The modules are designed to introduce philosophical questions, theories, and texts in a particular area. They typically involve set readings and writing assignments. It is generally expected that you will have an interest in reading and writing philosophical texts, but specialised knowledge of philosophical concepts or approaches is not presupposed.
In your modules you will study and discuss philosophy and become familiar with relevant concepts and authors.
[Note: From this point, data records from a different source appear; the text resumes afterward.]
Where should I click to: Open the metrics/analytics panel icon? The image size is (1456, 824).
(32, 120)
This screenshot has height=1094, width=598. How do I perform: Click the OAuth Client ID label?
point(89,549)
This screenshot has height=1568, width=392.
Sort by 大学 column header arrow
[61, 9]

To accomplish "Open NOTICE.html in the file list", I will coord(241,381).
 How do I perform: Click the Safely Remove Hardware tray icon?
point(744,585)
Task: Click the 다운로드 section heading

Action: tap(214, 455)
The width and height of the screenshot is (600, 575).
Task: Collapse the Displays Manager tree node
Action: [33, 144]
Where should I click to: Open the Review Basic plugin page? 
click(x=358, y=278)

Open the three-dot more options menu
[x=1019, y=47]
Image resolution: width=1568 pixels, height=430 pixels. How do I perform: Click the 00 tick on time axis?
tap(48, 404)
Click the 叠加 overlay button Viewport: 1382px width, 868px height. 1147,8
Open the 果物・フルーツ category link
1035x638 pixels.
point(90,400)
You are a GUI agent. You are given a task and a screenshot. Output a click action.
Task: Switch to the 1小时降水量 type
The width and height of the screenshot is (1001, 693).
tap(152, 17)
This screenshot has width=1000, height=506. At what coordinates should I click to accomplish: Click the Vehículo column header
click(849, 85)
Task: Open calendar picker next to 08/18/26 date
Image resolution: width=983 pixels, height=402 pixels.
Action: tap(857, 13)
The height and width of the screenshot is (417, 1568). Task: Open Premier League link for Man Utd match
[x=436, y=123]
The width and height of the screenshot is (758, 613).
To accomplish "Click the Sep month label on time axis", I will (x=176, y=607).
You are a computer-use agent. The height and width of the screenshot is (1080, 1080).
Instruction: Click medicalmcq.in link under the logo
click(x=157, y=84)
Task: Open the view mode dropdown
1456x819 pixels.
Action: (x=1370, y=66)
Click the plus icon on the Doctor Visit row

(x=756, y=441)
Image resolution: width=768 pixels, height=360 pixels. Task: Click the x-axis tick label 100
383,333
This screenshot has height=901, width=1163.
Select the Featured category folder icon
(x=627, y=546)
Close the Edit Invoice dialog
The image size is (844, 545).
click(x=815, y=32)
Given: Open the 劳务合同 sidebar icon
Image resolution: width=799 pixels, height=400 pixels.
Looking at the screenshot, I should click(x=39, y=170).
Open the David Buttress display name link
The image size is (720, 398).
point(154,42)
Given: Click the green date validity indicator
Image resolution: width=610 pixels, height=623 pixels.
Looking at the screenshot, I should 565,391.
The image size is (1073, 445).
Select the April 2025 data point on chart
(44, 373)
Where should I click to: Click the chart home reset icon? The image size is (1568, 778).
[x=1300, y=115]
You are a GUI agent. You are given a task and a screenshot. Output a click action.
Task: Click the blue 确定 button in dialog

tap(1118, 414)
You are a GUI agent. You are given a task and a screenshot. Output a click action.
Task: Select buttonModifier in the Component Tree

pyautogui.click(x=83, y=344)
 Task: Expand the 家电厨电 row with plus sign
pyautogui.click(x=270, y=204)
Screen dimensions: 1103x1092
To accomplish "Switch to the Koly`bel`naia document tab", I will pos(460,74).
The course will develop your knowledge of the history of philosophy and ideas, improve your writing and critical reading skills, and hone your ability to understand and summarise arguments effectively.
Who teaches this course
Vittorio Bufacchi- Political philosophy, especially human rights, social justice, structural injustice, theories of violence, just war theory; Applied ethics.
Jason Dockstader- History of philosophy; Comparative philosophy; Metaethics; Moral psychology
Katherine Furman– Philosophy of science and social science; Philosophy and Public policy, especially health policy; Social epistemology, Applied ethics.
Adam Loughnane- Intercultural philosophy and comparison among the phenomenological and aesthetic traditions of Europe (Merleau-Ponty, Heidegger) and East-Asia (Nishida, Ueda, Buddhism, Daoism); Artistic/linguistic expression; Motor-perception; Non-duality; Non-theistic conceptions of Faith; Intercultural meta-comparative methodology.
Cara Nine– Political philosophy, especially global justice, territorial rights, borders, political obligation and resource rights; Applied philosophy.
Don Ross- – Philosophy of economics; Economic experiments; Risk; Addiction; Evolution of sociality and selfhood in humans and other animals; Scientific metaphysics.
Alessandro Salice– Philosophy of Mind, especially collective intentionality, emotion theory, psychopathology, social cognition; Phenomenology, especially early phenomenology and the Brentano School;
Joel Walmsley- Philosophy of cognitive science, especially Artificial Intelligence, Dynamical Systems Theory and 4E cognition; Philosophy of science, especially the concept of explanation; Philosophy of mind, especially emergence, reductionism and the "extended mind" hypothesis; C.D. Broad; cognitive biases in motive attribution.
Why Choose This Course
UCC Philosophy is the only department in Ireland (and one of the only departments in Europe) offering the opportunity to study in three distinct philosophical traditions: Asian Philosophy, Continental Philosophy, and Analytic Philosophy. This course allows you to acquire a unique comparative philosophical education. Our staff have a distinctive international profile, with members from Ireland, the UK, Germany, Italy and the USA. Together, we bring multiple perspectives to bear on our shared philosophical concerns, and we create a diverse and energetic environment within which to conduct philosophical research.